Behind the numbers
The Times Higher Education World Reputation Rankings are a subsidiary of the annual World University Rankings, and they are based entirely on the results of a worldwide survey of academics
They are a measure of a university's reputation for excellence, in both teaching and research, among experienced university academics around the world.
The reputation rankings are drawn from an Academic Reputation Survey carried out by polling company Ipsos for our rankings data provider, Thomson Reuters, as part of the Thomson Reuters Global Institutional Profiles Project.
The same survey results formed two of the 13 performance indicators used to create the World University Rankings 2010-2011, published on 16 September 2010. The reputation data are revealed here in isolation for the first time.
The invitation-only survey was sent to tens of thousands of experienced academics, based on the United Nations' estimates of global academic researchers by geographical area.
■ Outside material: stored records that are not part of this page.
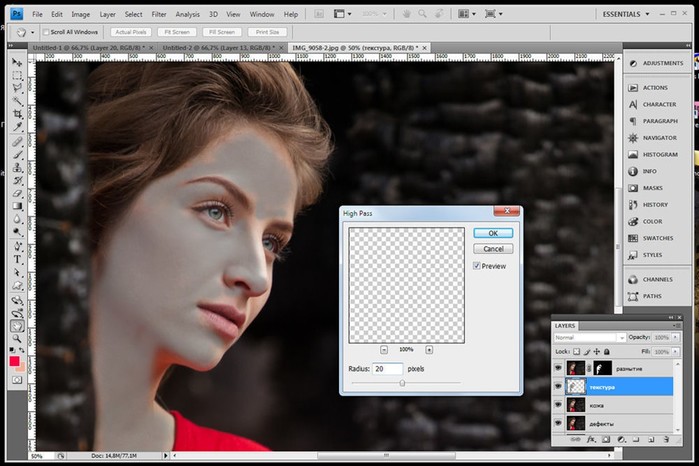Hide the размытие layer with eye icon

558,368
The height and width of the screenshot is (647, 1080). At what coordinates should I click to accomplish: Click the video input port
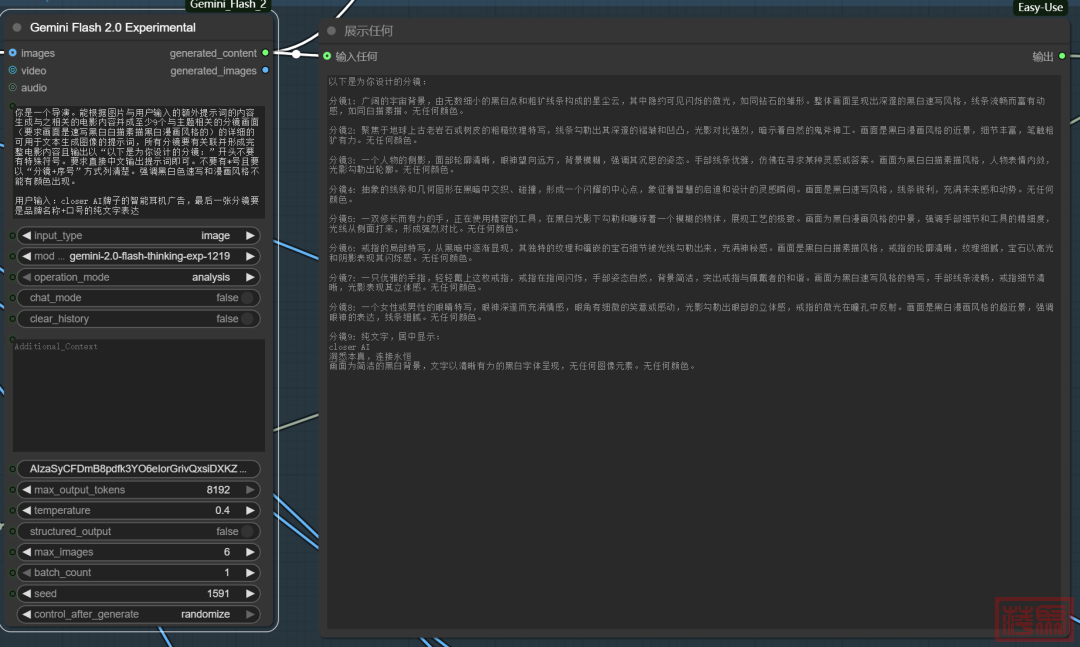13,71
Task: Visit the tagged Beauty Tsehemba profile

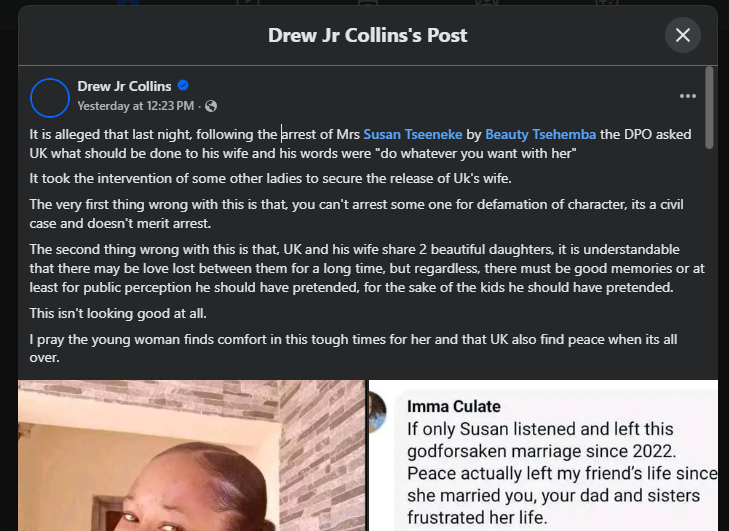Action: pyautogui.click(x=541, y=134)
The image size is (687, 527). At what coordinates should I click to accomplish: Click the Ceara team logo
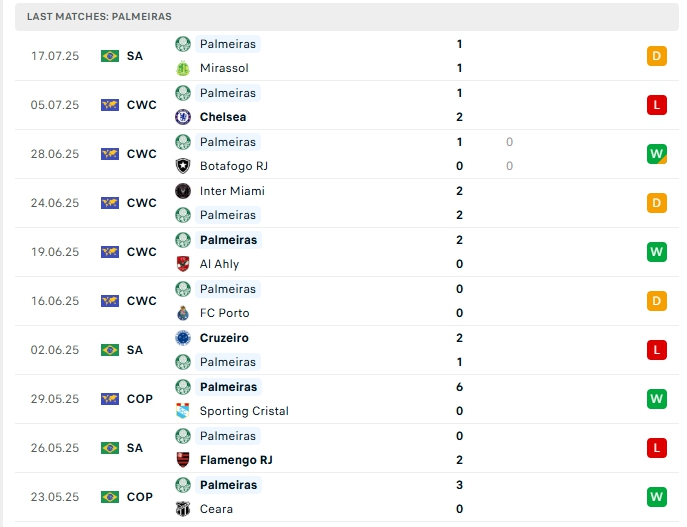182,509
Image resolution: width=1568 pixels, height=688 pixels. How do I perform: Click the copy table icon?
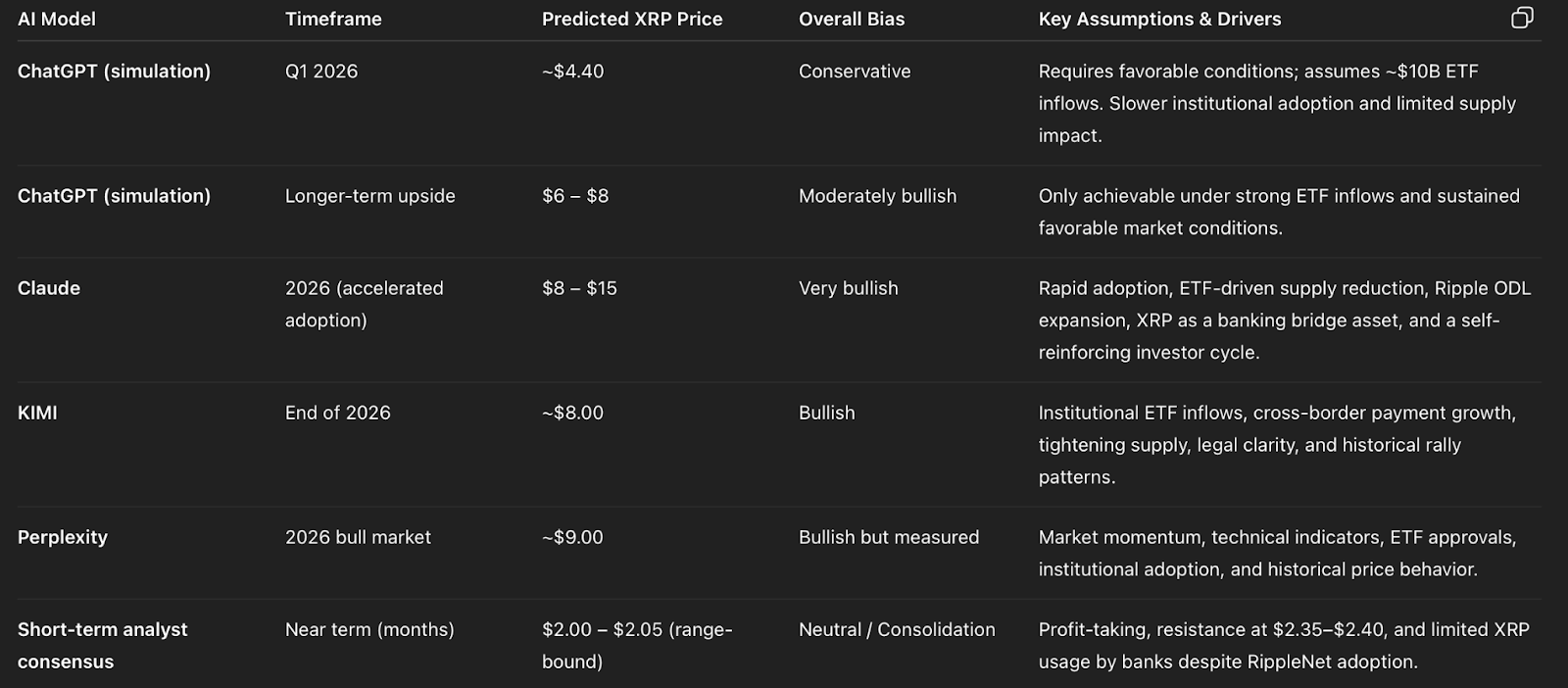tap(1521, 18)
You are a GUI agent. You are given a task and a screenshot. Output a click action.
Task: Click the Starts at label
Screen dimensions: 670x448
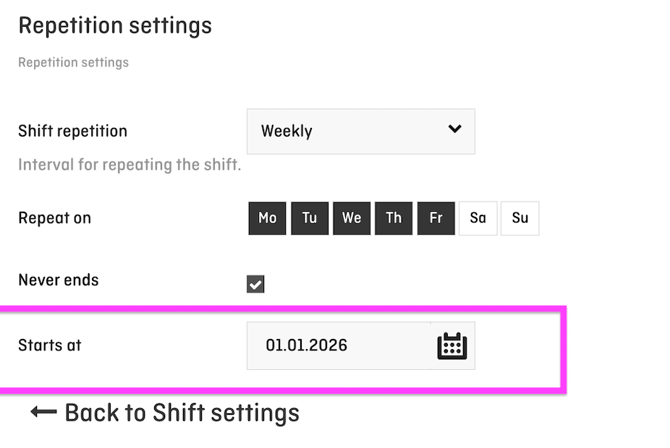point(50,345)
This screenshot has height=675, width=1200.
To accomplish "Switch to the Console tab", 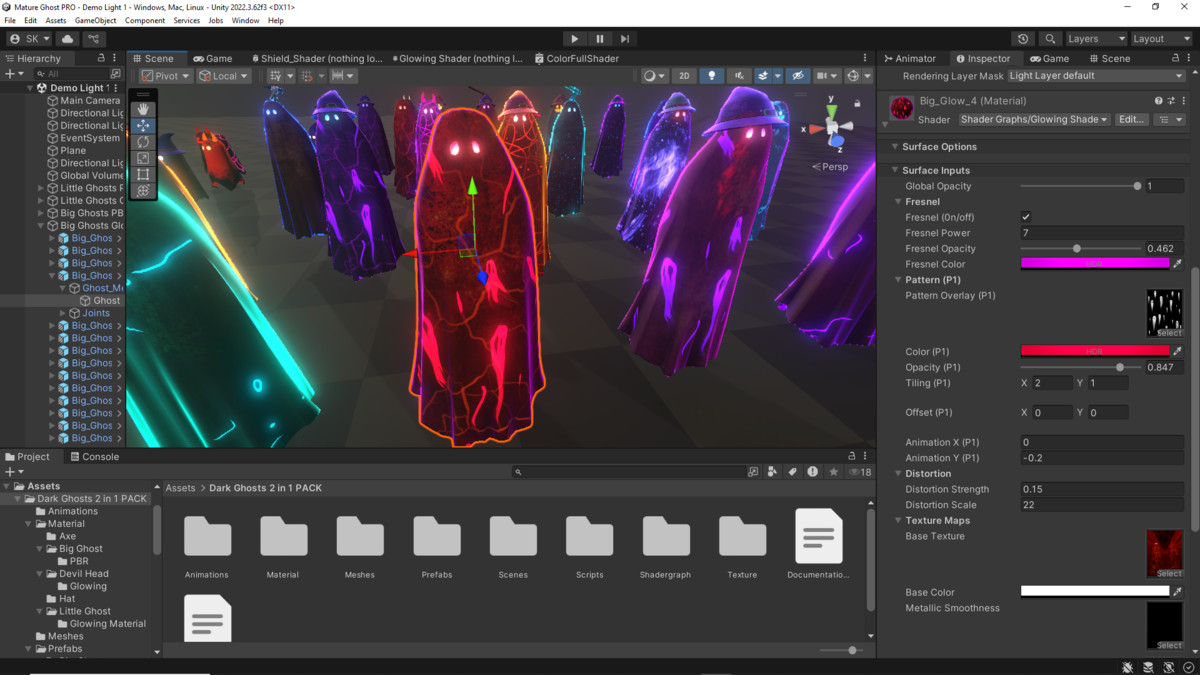I will point(94,457).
The survey was offered in eight languages: Japanese, Simplified Chinese, Spanish, French, German, Brazilian Portuguese, European Portuguese and English.
A key feature of the survey was the opportunity for narrow disciplinary focus: respondents could highlight what they believed to be the strongest universities, regionally and globally, in their specific fields, selecting from hundreds of disciplines and from more than 6,000 academic institutions. "Action-based" questions - such as "where would you recommend a top undergraduate should study for the best postgraduate supervision?" - were used to encourage more thoughtful responses and more meaningful results.
The survey was distributed between March and May 2010 and 13,388 people from 131 countries provided usable responses. The average respondent had been working at a higher education institution for more than 16 years and had published more than 50 research papers.
The key to understanding: reading the table
Our table ranks institutions according to an overall measure of their esteem that combines data on their reputations for research and teaching.
The two scores are combined at a ratio of 2:1, giving more weight to research, because feedback from the global higher education community suggests that academics have a greater confidence in their ability to make accurate judgements on research quality.
The reputation scores are based on the number of times an institution was cited by survey respondents as being "the best" in their narrow fields of expertise. Each respondent was able to nominate a maximum of 10 institutions.
The number one ranked institution, Harvard University, was selected most often. The scores of all the other institutions in the table are expressed as a percentage of Harvard's score, set at 100. For example, the Massachusetts Institute of Technology received 88.4 per cent of the number of nominations for research that Harvard received, giving it a score of 88.4 compared with Harvard's 100.
This scoring system is different from the one used in the World University Rankings, and is intended to provide a clearer and more meaningful perspective of the reputation data.